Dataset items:
============================================================

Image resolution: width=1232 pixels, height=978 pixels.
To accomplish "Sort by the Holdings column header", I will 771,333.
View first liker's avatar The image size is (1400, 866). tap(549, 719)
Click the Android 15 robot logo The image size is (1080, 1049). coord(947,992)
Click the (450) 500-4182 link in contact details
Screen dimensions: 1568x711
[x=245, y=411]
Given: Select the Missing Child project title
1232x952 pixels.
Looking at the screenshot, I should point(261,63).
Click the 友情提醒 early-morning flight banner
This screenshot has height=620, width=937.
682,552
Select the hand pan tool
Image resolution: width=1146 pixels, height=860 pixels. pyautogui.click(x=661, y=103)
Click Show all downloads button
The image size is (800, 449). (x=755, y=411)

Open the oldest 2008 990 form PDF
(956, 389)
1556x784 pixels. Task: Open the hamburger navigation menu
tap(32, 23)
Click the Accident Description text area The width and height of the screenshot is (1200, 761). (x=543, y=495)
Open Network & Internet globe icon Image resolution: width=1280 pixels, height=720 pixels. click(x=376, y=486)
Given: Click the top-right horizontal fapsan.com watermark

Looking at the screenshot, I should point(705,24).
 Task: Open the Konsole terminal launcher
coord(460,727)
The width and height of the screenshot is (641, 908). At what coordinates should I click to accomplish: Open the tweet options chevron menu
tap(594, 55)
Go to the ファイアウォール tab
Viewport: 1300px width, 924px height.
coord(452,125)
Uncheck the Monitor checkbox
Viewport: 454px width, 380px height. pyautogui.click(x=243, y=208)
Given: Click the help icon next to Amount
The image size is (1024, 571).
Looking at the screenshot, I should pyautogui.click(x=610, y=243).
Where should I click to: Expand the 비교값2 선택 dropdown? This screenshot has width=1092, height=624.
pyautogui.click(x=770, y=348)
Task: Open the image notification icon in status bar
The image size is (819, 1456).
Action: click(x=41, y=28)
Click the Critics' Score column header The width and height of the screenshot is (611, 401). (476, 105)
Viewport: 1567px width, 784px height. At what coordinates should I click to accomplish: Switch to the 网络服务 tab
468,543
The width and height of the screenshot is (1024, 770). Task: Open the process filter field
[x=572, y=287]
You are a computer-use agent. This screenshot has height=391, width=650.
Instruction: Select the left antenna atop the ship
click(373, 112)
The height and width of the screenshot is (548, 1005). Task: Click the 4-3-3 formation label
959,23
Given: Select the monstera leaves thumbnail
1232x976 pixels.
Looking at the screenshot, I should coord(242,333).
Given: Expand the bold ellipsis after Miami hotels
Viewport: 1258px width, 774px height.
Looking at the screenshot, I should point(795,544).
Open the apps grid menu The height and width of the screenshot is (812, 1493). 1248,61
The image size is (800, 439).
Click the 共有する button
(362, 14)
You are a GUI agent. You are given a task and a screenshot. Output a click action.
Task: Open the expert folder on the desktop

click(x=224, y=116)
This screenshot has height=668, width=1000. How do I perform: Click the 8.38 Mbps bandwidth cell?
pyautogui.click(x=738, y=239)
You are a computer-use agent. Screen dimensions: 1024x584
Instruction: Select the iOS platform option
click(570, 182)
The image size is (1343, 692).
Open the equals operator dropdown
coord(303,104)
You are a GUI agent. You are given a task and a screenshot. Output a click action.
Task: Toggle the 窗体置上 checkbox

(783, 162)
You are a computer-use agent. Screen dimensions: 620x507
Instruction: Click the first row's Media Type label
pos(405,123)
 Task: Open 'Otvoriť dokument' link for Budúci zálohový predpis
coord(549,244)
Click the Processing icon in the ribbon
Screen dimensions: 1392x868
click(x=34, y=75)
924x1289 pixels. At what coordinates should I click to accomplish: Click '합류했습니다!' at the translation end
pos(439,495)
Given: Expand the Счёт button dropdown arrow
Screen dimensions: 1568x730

============================================================

_Your instructions_
Print all the data exactly as shown above.

_Answer below_
Image resolution: width=1232 pixels, height=978 pixels.
To accomplish "Sort by the Holdings column header", I will 771,333.
View first liker's avatar The image size is (1400, 866). tap(549, 719)
Click the Android 15 robot logo The image size is (1080, 1049). coord(947,992)
Click the (450) 500-4182 link in contact details
Screen dimensions: 1568x711
[x=245, y=411]
Given: Select the Missing Child project title
1232x952 pixels.
Looking at the screenshot, I should point(261,63).
Click the 友情提醒 early-morning flight banner
This screenshot has height=620, width=937.
682,552
Select the hand pan tool
Image resolution: width=1146 pixels, height=860 pixels. pyautogui.click(x=661, y=103)
Click Show all downloads button
The image size is (800, 449). (x=755, y=411)

Open the oldest 2008 990 form PDF
(956, 389)
1556x784 pixels. Task: Open the hamburger navigation menu
tap(32, 23)
Click the Accident Description text area The width and height of the screenshot is (1200, 761). (x=543, y=495)
Open Network & Internet globe icon Image resolution: width=1280 pixels, height=720 pixels. click(x=376, y=486)
Given: Click the top-right horizontal fapsan.com watermark

Looking at the screenshot, I should point(705,24).
 Task: Open the Konsole terminal launcher
coord(460,727)
The width and height of the screenshot is (641, 908). At what coordinates should I click to accomplish: Open the tweet options chevron menu
tap(594, 55)
Go to the ファイアウォール tab
Viewport: 1300px width, 924px height.
coord(452,125)
Uncheck the Monitor checkbox
Viewport: 454px width, 380px height. pyautogui.click(x=243, y=208)
Given: Click the help icon next to Amount
The image size is (1024, 571).
Looking at the screenshot, I should pyautogui.click(x=610, y=243).
Where should I click to: Expand the 비교값2 선택 dropdown? This screenshot has width=1092, height=624.
pyautogui.click(x=770, y=348)
Task: Open the image notification icon in status bar
The image size is (819, 1456).
Action: click(x=41, y=28)
Click the Critics' Score column header The width and height of the screenshot is (611, 401). (476, 105)
Viewport: 1567px width, 784px height. At what coordinates should I click to accomplish: Switch to the 网络服务 tab
468,543
The width and height of the screenshot is (1024, 770). Task: Open the process filter field
[x=572, y=287]
You are a computer-use agent. This screenshot has height=391, width=650.
Instruction: Select the left antenna atop the ship
click(373, 112)
The height and width of the screenshot is (548, 1005). Task: Click the 4-3-3 formation label
959,23
Given: Select the monstera leaves thumbnail
1232x976 pixels.
Looking at the screenshot, I should coord(242,333).
Given: Expand the bold ellipsis after Miami hotels
Viewport: 1258px width, 774px height.
Looking at the screenshot, I should point(795,544).
Open the apps grid menu The height and width of the screenshot is (812, 1493). 1248,61
The image size is (800, 439).
Click the 共有する button
(362, 14)
You are a GUI agent. You are given a task and a screenshot. Output a click action.
Task: Open the expert folder on the desktop

click(x=224, y=116)
This screenshot has height=668, width=1000. How do I perform: Click the 8.38 Mbps bandwidth cell?
pyautogui.click(x=738, y=239)
You are a computer-use agent. Screen dimensions: 1024x584
Instruction: Select the iOS platform option
click(570, 182)
The image size is (1343, 692).
Open the equals operator dropdown
coord(303,104)
You are a GUI agent. You are given a task and a screenshot. Output a click action.
Task: Toggle the 窗体置上 checkbox

(783, 162)
You are a computer-use agent. Screen dimensions: 620x507
Instruction: Click the first row's Media Type label
pos(405,123)
 Task: Open 'Otvoriť dokument' link for Budúci zálohový predpis
coord(549,244)
Click the Processing icon in the ribbon
Screen dimensions: 1392x868
click(x=34, y=75)
924x1289 pixels. At what coordinates should I click to accomplish: Click '합류했습니다!' at the translation end
pos(439,495)
Given: Expand the Счёт button dropdown arrow
Screen dimensions: 1568x730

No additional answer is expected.